SOURCE TEXT:
========

County prison ‘most overcrowded’

jail_barspg.jpgShrewsbury’s Dana Prison was today named the most overcrowded jail in the country. The prison is holding up to 150 more inmates than it should be.It is designed to handle 178 prisoners, but its current population has been stretched to 326 - which means it is over-subscribed by a massive 183 per cent.

Earlier this year, Ministry of Justice figures revealed some 504 inmates at the county’s two jails were having to “double-up” because of a chronic shortage of prison places.

At the end of February, 308 convicts were being held two to a cell at Shrewsbury’s prison and 196 at Stoke Heath in Market Drayton.

Juliet Lyon, director of the Prison Reform Trust, accused ministers of being complacent about the issue.

She said: “In an economic downturn it defies belief that billions of pounds should be spent locking up more and more people only to turn them out of jail homeless, jobless and ready to offend again.

========

EXERCISE REQUIREMENTS: Copy the part of the article on prison overcrowding that opens with "At the end of" and closes with "to offend again.", switching "February" to "January". The items come from a separate, unrelated source.

========

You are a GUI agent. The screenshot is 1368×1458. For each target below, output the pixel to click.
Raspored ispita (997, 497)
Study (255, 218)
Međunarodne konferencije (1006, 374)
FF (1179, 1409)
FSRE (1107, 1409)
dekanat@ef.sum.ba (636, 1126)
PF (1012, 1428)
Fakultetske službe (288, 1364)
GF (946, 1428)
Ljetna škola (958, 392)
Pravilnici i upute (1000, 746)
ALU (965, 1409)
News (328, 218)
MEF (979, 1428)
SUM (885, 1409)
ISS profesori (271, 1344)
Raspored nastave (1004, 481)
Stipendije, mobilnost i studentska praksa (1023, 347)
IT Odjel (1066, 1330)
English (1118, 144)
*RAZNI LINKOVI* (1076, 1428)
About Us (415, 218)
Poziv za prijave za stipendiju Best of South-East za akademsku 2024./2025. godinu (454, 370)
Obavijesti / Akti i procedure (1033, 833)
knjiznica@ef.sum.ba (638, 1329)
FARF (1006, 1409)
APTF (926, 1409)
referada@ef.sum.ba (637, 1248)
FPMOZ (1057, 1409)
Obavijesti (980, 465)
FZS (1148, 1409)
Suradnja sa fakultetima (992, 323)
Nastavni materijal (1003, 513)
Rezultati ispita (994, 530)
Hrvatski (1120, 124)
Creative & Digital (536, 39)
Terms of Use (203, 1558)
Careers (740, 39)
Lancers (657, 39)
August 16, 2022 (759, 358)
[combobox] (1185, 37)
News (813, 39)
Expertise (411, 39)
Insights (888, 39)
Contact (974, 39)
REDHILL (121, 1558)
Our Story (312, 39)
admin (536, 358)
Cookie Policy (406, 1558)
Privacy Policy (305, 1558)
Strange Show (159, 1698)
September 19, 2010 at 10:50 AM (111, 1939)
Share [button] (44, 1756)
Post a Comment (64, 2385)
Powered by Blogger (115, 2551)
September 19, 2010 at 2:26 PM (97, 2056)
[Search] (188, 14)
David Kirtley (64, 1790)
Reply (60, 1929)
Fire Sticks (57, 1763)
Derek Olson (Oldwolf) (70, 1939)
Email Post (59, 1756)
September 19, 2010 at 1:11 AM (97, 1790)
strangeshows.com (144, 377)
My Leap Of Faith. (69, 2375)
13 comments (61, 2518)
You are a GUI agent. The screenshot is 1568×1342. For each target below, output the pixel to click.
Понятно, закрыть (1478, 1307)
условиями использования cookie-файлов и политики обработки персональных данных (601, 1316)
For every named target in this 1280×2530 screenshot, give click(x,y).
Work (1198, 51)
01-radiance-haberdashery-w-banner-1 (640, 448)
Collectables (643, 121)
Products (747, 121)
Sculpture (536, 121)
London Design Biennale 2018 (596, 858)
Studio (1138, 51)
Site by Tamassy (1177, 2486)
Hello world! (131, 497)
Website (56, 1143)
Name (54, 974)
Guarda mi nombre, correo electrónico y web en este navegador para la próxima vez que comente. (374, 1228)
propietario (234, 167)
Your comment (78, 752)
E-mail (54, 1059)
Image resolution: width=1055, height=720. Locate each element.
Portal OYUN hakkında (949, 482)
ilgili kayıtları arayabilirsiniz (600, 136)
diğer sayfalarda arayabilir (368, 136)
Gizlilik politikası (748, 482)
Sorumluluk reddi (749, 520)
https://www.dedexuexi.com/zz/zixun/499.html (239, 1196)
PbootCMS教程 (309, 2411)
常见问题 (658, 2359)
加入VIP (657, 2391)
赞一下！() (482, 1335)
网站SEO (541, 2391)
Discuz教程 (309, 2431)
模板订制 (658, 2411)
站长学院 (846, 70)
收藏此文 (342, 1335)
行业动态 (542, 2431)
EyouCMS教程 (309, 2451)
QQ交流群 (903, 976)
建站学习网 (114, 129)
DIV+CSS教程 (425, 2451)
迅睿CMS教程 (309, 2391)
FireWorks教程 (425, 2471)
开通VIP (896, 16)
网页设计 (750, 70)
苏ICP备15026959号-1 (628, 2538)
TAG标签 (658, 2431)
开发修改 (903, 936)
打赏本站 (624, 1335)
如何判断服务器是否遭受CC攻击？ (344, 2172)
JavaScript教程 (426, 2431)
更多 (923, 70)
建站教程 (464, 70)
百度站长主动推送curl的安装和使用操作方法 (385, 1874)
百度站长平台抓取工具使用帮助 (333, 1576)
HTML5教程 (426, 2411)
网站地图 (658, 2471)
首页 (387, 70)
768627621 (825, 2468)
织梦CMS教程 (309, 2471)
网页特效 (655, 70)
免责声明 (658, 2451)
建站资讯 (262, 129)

========

ANSWER BELOW:
At the end of January, 308 convicts were being held two to a cell at Shrewsbury’s prison and 196 at Stoke Heath in Market Drayton.

Juliet Lyon, director of the Prison Reform Trust, accused ministers of being complacent about the issue.

She said: “In an economic downturn it defies belief that billions of pounds should be spent locking up more and more people only to turn them out of jail homeless, jobless and ready to offend again.